"African American adolescents are more likely to delay early initiation of sexual activities if monitored by their mothers," said Barbara Dancy, professor of public health, mental health and administrative nursing in the UIC College of Nursing and primary researcher of the study. "Among all racial and ethnic groups of adolescent girls, African Americans from low-income backgrounds are the most vulnerable for HIV risk because of early sexual activity."
Of females between the ages of 13 and 19 who have AIDS, 68 percent are African American, and of those who are affected with HIV, 71 percent are African American, Dancy said. Those who are sexually active tend to have fewer sexual partners if their mothers have discussed sexual matters with them.
"We discovered that adolescents who rely on their parents, as opposed to their friends or others, for direction and guidance were significantly less likely to engage in high-risk HIV behavior."

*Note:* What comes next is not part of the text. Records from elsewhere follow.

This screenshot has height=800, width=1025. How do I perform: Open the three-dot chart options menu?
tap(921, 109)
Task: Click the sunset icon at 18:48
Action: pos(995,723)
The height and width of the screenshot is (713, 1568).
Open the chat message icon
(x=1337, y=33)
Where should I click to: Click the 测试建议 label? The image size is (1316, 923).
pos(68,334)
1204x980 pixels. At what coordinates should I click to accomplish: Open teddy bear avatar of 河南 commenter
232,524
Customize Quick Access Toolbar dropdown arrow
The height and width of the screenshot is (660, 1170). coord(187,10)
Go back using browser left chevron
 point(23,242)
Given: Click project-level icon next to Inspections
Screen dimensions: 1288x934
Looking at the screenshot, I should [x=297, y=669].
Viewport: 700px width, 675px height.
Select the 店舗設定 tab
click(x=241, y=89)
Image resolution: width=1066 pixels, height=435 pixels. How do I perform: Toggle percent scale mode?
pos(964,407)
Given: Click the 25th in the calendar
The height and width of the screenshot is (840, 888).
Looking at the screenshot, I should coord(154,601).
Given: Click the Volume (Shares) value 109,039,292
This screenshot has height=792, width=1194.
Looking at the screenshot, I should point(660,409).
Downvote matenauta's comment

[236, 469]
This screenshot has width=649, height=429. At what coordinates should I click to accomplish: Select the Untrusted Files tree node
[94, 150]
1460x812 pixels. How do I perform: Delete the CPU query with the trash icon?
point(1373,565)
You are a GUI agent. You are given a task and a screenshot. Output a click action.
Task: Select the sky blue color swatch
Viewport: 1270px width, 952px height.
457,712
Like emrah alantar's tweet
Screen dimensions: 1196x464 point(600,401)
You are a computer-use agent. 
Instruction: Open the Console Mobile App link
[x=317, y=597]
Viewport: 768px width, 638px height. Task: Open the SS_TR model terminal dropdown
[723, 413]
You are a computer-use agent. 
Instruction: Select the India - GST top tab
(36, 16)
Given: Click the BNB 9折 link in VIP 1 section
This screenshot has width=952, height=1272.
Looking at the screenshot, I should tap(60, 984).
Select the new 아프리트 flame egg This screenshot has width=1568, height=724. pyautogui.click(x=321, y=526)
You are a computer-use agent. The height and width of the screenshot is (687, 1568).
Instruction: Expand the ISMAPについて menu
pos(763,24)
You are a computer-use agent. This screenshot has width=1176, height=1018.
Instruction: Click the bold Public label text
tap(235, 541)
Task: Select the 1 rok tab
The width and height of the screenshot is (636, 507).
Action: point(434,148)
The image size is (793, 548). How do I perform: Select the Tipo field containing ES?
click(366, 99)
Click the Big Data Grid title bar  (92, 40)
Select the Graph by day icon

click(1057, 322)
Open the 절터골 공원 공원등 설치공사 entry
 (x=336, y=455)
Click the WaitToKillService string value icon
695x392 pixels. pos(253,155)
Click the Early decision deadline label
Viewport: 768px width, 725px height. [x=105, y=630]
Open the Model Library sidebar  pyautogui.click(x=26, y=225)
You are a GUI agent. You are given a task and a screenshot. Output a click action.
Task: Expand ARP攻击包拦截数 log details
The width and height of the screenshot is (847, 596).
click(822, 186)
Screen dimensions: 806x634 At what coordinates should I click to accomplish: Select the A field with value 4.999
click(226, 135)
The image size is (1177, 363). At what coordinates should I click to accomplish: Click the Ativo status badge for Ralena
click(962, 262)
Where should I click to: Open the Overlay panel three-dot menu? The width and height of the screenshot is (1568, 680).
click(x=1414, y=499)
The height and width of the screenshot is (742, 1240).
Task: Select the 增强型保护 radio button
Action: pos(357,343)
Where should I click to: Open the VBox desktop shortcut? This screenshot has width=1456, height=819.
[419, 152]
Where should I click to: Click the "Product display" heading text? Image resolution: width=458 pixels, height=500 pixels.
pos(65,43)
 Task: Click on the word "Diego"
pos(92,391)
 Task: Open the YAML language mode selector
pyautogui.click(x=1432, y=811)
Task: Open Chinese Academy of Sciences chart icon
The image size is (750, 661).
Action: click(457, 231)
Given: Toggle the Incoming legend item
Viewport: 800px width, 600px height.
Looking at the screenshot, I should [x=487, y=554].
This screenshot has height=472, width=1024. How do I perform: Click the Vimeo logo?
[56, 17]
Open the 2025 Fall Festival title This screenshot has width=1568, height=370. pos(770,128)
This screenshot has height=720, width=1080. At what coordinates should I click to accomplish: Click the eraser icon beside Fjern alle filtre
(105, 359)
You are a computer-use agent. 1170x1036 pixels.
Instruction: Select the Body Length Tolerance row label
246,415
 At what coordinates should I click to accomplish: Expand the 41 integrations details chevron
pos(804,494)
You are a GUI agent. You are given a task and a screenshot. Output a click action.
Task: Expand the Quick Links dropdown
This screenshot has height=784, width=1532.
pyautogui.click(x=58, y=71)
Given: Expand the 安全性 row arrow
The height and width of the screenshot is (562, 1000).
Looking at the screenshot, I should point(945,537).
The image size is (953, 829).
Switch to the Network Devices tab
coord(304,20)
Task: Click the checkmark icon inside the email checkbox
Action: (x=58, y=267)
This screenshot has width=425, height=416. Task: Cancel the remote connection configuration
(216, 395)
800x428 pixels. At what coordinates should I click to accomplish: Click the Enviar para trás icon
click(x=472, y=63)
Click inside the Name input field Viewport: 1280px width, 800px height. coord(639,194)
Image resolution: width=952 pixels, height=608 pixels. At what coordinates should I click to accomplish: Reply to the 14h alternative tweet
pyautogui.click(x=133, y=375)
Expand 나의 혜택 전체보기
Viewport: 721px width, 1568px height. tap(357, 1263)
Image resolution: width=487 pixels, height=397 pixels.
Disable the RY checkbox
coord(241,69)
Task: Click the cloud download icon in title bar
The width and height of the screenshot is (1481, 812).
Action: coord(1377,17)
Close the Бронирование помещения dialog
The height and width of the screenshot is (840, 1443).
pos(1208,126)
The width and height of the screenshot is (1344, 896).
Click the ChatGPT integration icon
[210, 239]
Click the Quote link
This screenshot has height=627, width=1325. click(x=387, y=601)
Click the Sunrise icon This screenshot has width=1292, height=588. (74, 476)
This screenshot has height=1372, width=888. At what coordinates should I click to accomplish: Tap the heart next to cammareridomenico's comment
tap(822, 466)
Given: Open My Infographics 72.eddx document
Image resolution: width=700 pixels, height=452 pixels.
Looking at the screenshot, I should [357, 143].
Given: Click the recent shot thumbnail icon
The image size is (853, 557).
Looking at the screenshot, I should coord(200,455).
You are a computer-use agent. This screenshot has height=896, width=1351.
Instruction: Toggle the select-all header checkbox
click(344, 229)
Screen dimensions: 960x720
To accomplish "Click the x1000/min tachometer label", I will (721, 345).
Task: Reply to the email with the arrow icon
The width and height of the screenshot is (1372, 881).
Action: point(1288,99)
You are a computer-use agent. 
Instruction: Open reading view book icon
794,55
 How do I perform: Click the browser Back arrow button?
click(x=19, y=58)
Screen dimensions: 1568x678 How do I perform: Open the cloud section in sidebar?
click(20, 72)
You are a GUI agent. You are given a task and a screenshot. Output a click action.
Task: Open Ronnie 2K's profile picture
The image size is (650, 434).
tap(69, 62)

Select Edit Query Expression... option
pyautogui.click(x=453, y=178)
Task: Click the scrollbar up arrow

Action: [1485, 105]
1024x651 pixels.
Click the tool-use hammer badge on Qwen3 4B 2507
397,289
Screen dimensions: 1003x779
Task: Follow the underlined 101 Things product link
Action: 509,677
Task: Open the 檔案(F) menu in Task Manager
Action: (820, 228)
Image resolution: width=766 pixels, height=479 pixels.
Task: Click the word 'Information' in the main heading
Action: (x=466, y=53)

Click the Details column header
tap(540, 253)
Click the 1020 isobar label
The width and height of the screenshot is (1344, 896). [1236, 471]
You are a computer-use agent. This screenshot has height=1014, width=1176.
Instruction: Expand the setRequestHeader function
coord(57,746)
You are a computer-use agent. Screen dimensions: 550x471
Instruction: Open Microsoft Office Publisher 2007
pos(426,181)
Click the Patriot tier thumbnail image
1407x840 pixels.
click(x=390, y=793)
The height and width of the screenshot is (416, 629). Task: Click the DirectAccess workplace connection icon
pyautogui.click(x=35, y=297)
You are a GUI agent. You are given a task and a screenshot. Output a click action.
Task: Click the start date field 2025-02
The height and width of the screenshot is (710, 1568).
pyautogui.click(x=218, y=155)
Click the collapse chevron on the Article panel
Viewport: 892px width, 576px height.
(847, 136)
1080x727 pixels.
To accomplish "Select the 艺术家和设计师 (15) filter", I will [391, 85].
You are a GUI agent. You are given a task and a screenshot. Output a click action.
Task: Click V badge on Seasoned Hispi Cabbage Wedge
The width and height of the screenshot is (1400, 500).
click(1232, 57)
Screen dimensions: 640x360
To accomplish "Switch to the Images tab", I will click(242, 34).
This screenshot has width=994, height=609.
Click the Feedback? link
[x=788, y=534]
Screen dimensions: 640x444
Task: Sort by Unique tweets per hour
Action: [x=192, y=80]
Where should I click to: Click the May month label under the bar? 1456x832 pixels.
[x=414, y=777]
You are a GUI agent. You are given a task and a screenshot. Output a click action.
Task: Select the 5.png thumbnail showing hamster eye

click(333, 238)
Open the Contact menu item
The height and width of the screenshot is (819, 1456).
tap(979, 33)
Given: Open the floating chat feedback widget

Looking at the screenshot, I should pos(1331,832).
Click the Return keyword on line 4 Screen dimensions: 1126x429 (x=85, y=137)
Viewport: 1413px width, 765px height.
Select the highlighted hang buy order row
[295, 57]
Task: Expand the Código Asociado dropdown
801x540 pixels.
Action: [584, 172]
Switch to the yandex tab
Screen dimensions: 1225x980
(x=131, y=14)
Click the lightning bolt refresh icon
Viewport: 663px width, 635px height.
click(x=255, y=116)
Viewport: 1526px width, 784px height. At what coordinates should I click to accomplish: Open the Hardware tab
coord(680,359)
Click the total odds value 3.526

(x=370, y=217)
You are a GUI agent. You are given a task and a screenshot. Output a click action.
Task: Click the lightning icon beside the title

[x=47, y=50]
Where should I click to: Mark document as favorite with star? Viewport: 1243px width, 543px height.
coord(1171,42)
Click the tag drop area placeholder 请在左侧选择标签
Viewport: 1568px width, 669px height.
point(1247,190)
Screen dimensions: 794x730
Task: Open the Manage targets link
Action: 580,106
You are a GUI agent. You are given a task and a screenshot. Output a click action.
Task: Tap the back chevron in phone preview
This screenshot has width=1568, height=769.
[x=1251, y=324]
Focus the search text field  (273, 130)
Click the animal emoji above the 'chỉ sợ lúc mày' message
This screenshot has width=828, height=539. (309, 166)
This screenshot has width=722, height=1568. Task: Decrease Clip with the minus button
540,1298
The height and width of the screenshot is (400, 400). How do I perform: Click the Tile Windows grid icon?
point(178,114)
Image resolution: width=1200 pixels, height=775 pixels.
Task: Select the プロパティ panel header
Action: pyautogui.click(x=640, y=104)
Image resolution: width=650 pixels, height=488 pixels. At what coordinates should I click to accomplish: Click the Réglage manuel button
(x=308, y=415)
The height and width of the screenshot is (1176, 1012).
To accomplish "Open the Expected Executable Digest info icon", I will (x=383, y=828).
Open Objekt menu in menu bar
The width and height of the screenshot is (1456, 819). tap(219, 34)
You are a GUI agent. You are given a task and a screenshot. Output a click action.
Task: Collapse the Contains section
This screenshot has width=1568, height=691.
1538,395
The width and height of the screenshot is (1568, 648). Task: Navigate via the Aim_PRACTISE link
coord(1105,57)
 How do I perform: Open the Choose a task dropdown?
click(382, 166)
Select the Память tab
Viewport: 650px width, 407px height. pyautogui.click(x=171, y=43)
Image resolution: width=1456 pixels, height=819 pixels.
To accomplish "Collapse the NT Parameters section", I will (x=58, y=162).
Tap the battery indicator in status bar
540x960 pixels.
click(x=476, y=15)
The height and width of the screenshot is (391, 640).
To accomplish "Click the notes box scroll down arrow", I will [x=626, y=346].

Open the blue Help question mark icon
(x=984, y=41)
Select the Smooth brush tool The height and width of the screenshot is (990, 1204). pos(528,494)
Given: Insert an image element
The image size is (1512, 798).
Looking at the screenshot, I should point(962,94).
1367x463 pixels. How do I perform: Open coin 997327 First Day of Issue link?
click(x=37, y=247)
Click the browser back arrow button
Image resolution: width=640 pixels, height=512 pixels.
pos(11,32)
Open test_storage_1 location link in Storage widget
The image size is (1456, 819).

Mothers learned about HIV over a 12-week period through the Mother/Daughter HIV Risk Reduction intervention, taught by UIC research teams. Topics consisted of sexual development; how the female and male reproductive systems function; sexually transmitted illnesses; HIV transmission, stages, risks and testing; and learning and practicing skills to reduce the risk of HIV.
While the curriculum primarily focused on sexual abstinence, it did provide information on how to correctly use male and female condoms. Once the training was completed, every mother was responsible for teaching a portion of the curriculum in which she felt most comfortable.